Provided passage:
[Start of Attachment]

Is rape now a partisan issue?

It would appear so. Hundreds reportedly plan to protest a Michigan State University commencement address by the conservative columnist George Will. Why? Will wrote a column questioning some claims about the frequency of sexual assault on college campuses and averring that when colleges "make victimhood a coveted status that confers privileges, victims proliferate."

Will was dubbed a rape apologist and a campaign was initiated to get newspapers to drop his widely syndicated column.

George Will wasn't the first conservative to find himself so described.

In 2011, a Republican bill prohibiting taxpayer funding of abortion listed "forcible rape" as an exception. This was seen as implying there was some other kind, an absurdity that the comedian Whoopi Goldberg highlighted by noting the distinction between "rape" and "rape rape."

A year later, Todd Akin suggested such exceptions were really unnecessary in cases of "legitimate rape." He cost Republicans what had been a winnable Senate seat in Missouri and they've been fighting the "war on women" ever since.

The right's fraught relationship with the issue has surfaced again, thanks to a now-ubiquitous Rolling Stone story about an alleged rape at a UVA fraternity house, which turned out to be at best poorly reported and at worst a fabrication. The early skeptics whose scrutiny unraveled the piece were mostly conservatives and libertarians.

Not all of them, as National Review's Charles C.W. Cooke noted. "Thus far we have seen excellent, disinterested reporting on the case from Slate, The Washington Post, and The New Republic, among others," he wrote.

[End of Attachment]

To do:
- 1) List every publication the passage on rape as a partisan issue mentions by name.
- 2) Continue the passage on rape as a partisan issue from the point where it stops.

Data:
[Start of Attachment]

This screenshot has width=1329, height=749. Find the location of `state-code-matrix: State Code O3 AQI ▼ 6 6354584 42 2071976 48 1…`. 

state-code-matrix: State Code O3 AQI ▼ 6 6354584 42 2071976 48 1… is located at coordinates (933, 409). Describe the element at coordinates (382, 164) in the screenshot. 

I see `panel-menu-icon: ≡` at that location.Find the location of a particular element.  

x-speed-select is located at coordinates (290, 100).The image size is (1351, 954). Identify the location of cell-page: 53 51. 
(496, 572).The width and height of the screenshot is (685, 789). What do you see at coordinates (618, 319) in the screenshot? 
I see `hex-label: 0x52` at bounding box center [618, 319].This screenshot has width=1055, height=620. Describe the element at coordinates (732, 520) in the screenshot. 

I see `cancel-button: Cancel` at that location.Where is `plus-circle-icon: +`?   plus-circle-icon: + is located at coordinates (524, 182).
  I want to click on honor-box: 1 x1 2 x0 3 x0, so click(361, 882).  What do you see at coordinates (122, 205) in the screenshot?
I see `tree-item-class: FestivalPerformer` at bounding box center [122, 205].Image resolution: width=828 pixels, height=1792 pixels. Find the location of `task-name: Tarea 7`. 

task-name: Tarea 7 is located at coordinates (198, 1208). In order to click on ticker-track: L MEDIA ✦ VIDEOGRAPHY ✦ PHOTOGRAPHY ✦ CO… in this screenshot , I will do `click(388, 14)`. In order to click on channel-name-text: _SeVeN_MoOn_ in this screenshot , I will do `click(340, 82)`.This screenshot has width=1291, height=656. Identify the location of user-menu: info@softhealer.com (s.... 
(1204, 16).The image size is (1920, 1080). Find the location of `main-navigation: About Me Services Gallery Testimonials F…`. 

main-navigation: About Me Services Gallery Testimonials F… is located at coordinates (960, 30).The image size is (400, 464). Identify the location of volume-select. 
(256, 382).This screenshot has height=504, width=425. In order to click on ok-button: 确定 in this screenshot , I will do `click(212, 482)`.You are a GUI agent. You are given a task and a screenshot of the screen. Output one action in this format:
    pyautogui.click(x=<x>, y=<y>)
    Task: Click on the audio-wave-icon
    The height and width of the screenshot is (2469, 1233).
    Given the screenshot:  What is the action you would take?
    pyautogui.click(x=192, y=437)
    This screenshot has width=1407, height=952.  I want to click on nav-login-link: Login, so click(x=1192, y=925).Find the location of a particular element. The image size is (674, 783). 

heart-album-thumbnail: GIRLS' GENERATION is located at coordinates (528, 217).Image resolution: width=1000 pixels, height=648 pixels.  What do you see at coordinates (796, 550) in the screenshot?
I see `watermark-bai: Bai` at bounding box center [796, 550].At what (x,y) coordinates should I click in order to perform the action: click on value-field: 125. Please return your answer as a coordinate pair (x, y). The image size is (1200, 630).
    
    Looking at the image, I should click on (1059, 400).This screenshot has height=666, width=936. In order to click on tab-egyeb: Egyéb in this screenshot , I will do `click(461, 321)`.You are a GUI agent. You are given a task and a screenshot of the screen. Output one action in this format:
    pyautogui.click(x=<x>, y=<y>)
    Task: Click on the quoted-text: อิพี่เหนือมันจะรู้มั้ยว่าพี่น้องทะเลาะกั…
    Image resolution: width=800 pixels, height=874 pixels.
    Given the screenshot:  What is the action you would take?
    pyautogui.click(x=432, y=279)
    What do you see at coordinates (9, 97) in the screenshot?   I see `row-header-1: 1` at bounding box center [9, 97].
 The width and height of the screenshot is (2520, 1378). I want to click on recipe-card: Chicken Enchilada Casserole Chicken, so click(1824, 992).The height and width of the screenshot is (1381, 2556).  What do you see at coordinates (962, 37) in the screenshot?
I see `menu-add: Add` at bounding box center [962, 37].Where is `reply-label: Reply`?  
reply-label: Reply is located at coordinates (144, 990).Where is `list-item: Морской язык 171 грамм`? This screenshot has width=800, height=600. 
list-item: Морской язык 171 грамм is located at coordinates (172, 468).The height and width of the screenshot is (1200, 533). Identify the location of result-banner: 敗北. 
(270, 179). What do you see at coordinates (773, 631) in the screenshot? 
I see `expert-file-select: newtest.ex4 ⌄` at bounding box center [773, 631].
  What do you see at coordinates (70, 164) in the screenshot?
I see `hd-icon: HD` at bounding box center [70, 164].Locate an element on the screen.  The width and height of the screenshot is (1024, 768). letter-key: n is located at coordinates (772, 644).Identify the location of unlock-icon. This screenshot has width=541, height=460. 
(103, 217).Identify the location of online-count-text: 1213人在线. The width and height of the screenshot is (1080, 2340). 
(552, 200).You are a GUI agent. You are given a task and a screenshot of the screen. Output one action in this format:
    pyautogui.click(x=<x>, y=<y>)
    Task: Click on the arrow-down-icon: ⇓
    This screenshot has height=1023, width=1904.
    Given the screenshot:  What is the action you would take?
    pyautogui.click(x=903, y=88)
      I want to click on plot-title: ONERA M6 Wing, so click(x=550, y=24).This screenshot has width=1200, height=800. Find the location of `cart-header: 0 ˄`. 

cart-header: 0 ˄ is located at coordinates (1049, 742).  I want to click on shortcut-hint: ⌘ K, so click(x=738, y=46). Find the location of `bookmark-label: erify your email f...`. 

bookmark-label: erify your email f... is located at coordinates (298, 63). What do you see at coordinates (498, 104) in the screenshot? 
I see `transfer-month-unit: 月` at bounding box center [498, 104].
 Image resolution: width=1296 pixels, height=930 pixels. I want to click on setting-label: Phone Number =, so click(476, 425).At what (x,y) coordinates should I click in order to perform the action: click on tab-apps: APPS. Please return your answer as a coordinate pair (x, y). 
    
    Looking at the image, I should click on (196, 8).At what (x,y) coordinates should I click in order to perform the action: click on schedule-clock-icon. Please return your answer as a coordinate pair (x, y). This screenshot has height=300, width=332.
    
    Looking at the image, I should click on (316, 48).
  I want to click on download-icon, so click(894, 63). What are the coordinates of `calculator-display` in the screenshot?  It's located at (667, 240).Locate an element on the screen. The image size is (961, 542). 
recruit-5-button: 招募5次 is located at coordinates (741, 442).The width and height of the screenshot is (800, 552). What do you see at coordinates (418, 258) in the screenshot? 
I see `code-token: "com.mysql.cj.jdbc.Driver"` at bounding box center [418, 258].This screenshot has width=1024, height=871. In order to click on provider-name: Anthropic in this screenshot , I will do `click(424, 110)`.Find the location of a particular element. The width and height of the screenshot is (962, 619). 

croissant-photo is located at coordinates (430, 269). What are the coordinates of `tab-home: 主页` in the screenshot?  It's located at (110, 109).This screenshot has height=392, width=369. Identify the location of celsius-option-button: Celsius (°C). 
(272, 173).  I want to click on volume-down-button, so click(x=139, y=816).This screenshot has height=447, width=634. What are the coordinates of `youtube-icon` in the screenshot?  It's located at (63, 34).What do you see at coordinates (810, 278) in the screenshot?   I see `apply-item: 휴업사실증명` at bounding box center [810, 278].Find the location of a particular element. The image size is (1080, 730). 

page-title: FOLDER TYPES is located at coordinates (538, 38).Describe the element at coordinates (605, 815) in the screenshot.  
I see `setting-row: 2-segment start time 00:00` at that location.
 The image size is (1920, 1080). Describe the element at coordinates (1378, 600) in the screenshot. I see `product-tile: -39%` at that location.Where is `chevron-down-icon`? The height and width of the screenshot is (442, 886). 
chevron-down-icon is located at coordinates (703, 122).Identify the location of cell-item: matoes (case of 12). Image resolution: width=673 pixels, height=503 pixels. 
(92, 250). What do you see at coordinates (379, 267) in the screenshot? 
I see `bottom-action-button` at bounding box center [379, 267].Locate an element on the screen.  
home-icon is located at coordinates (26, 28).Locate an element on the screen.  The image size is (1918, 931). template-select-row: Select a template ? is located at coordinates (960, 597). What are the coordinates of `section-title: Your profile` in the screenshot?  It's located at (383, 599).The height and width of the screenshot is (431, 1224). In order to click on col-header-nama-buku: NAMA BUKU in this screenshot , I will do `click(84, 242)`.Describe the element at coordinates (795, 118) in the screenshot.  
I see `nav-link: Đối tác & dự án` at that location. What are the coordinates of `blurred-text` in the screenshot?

[End of Attachment]

Answers to the exercise:
- 1) Rolling Stone, National Review, Slate, The Washington Post, The New Republic

- 2)
But the question Cooke sought to answer in that post — "Why are conservatives so invested in debunking the Rolling Stone story?" — didn't come from nowhere.

What is it about rape and the right? From prattling about "legitimate rape" to outing the woman making the allegations in the Rolling Stone story (and apparently getting it wrong), there are plenty examples of conservatives behaving badly on this question.

But college campuses are also adopting extremely loose evidentiary standards for rape and other forms of sexual assault that seem likely to ensnare innocent people, even if the overwhelming majority of properly adjudicated rape claims are true.

Now some commentators are coming dangerously close to arguing that we should abandon the presumption of innocence off-campus, where the authorities have the power not just to expel but to imprison.

At issue isn't disbelief of women in general or rape survivors in particular. It's understanding that the seriousness of a crime — and rape, with its violation of bodily integrity is perhaps the most serious crime short of murder — is separate from determining guilt or innocence.

We also know from our history that some methods for making those determinations are more susceptible to error and abuse than others.

The temptation to throw out the red tape is understandable. As horrible as rape is, it is also an extremely difficult crime to prove. The window in which physical evidence exists is relatively short. There are often no witnesses. Important questions turn on intention and "he said, she said."

When you take into account other psychological factors and practical considerations that make rape victims hesitate to come forward at all, there is little wonder rape is underreported.

Imagine watching your rapist go free. Or maybe even become America's dad.

It's enough to make one view this as a zero-sum conflict in which innocent men or raped women must necessarily lose.

But not enough to give up hard-fought constitutional protections — which shouldn't be a partisan issue either.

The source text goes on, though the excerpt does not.